Раздался удар по столу кулаком. Послышались женские всхлипывания.
— Убей ты меня, Христа ради! Легче мне в гроб!.. Боюсь я тебя!
— Устя! — с необыкновенной силой и уже без злобы, а с мольбой воскликнул Кузьма. — Устя! Устя! Устя! Во имя отца и сына и святого духа! Клянусь тебе, не буду больше бить тебя! Икону сыму! Не могу я с тобой побоями, хочу добром! Как только вчерась мне сказали, что ты убежала и подушки с собой унесла, то у нас в это время была промывка котла… И, как всегда после промывки, все собрались и пошли выпить, а меня расшибло. Я не пошел с ними, я к тебе побежал! Эх! пойми ты меня: кабы ты предо мной не топорщилась, растопилась бы моя злоба, как воск, перервался бы я для тебя на работе, по гроб жисти рабом бы твоим стал!

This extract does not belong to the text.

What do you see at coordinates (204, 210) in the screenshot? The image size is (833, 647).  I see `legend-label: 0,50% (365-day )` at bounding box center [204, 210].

Послышались хриплые, короткие, очень странные звуки, похожие на собачий лай, — это рыдал Кузьма. Он хотел любви. Он требовал и просил. Но, видно, не за что было любить Кузьму.
Утром, по обыкновению, в мою дверь просунулось сморщенное бабушкино лицо.
— Самовар подала. Вставайте!
— Сейчас.
— А у нас беда в нашем квартале случилась, чай, завтра в газете напечатают.
— Что такое?
— А как же? Ведь наш Кузьма-то повесился нынче ночью!
— Неужели? Отчего это он?
Бабушка не спеша объяснила мне:
— Проиграл он пять целковых в орлянку. А скупой ведь он был! Ну, стало денег жалко, пошел в сарай и повесился! Не вынес тоски!